Why is (2) against what the user requested? The user said: "I want to have that thing AND want to specify where it will be after the download finished." And they get both. Note that the "Save Link" part already means "Yes, I want to have it!1!!" (unrelated to the "As") even if they might not know yet where to put the result or how to name it, or want to select the place themselves with a GUI . Thus, starting the download in the meantime while they are selecting the place where it should land sounds reasonable to me. Sure, if they decided "Nah, I actually don't really want it" (i.e. clicking the Cancel button) it gets discarded, no damage done.
The reason I opened this bug is because Tor Browser should not begin downloading a file unless the user explicitly confirms they want the file downloaded and where they want it saved. If clicking "Save Link As..." starts any network transactions before the users clicks "Save" within the file-chooser dialog box, then Tor Browser should make this obvious. I believe Tor Browser should treat the two scenarios differently:
I click on the link and Firefox doesn't know what to do, so it asked me where to save the file
I click on "Save Link As..." and specify where I want the file saved (or I click cancel)
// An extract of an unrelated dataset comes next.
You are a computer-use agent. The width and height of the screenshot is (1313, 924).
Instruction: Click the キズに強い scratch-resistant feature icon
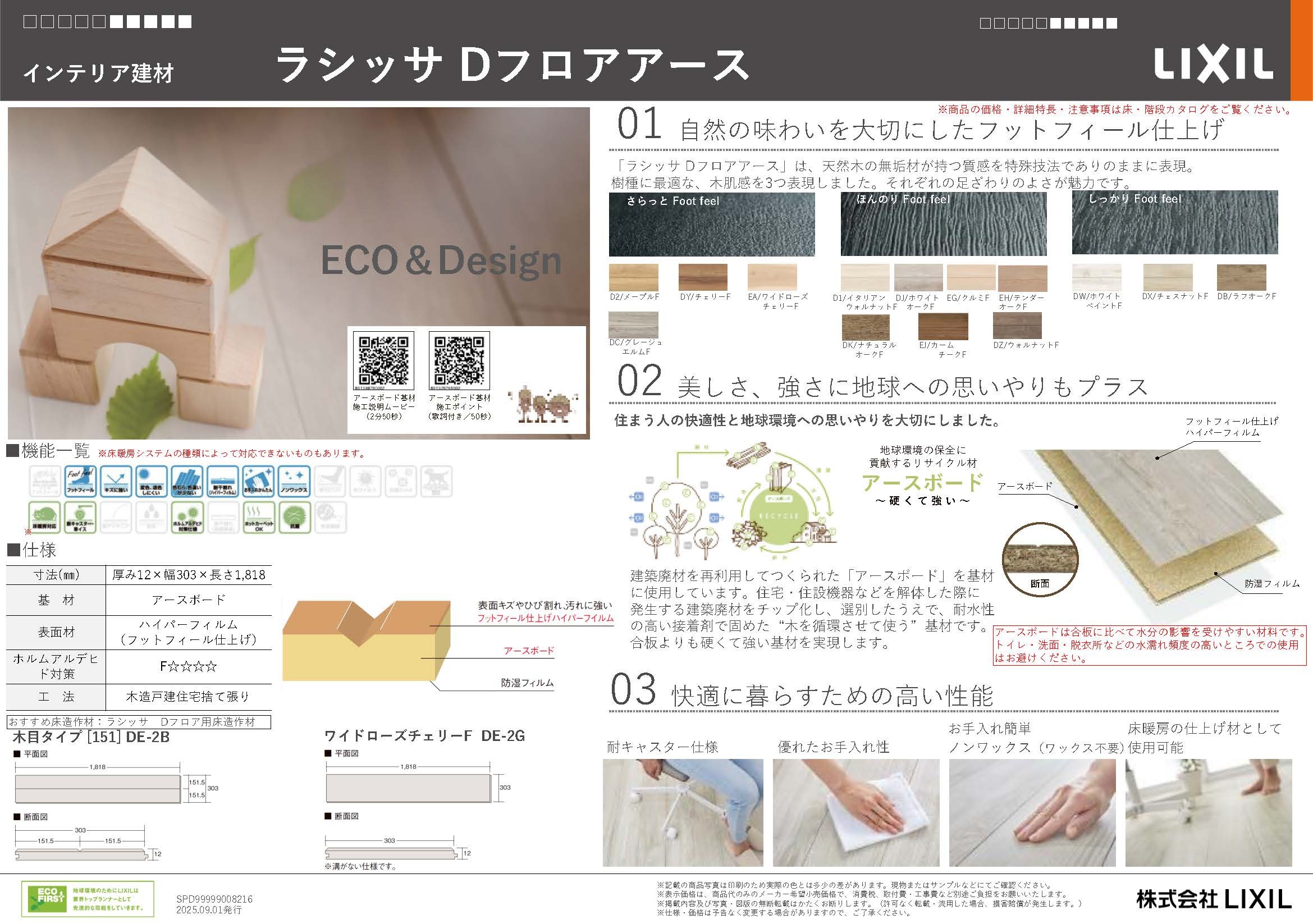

Within scenario (1), Firefox cannot know what it should do without beginning the download. That's okay. With scenario (2), that is completely against what the user requested. This is almost certainly a Firefox bug, unfortunately it seems Firefox handles (1) and (2) using the same logic.
Why is (2) against what the user requested? The user said: "I want to have that thing AND want to specify where it will be after the download finished." And they get both.
Yes, except as a user, I do not confirm this is the action I want until I click the "Save" button on the file selector. Downloading the file before I click "Save" is preemptive and it is an optimization.
Note that the "Save Link" part already means "Yes, I want to have it!1!!" (unrelated to the "As") even if they might not know yet where to put the result or how to name it, or want to select the place themselves with a GUI . Thus, starting the download in the meantime while they are selecting the place where it should land sounds reasonable to me. Sure, if they decided "Nah, I actually don't really want it" (i.e. clicking the Cancel button) it gets discarded, no damage done.
I understand why this design is useful - especially for slow connections (and therefore it is useful for many Tor users). I'm worried this breaks the [of least surprise] and it creates a network call the user may not want - and in some situations it could put a user at risk, I think. I am not saying this is a bad feature, but I did not expect Firefox would begin the downloading process before I clicked "Save". From the Browser's perspective, I agree this behavior makes sense - as you described.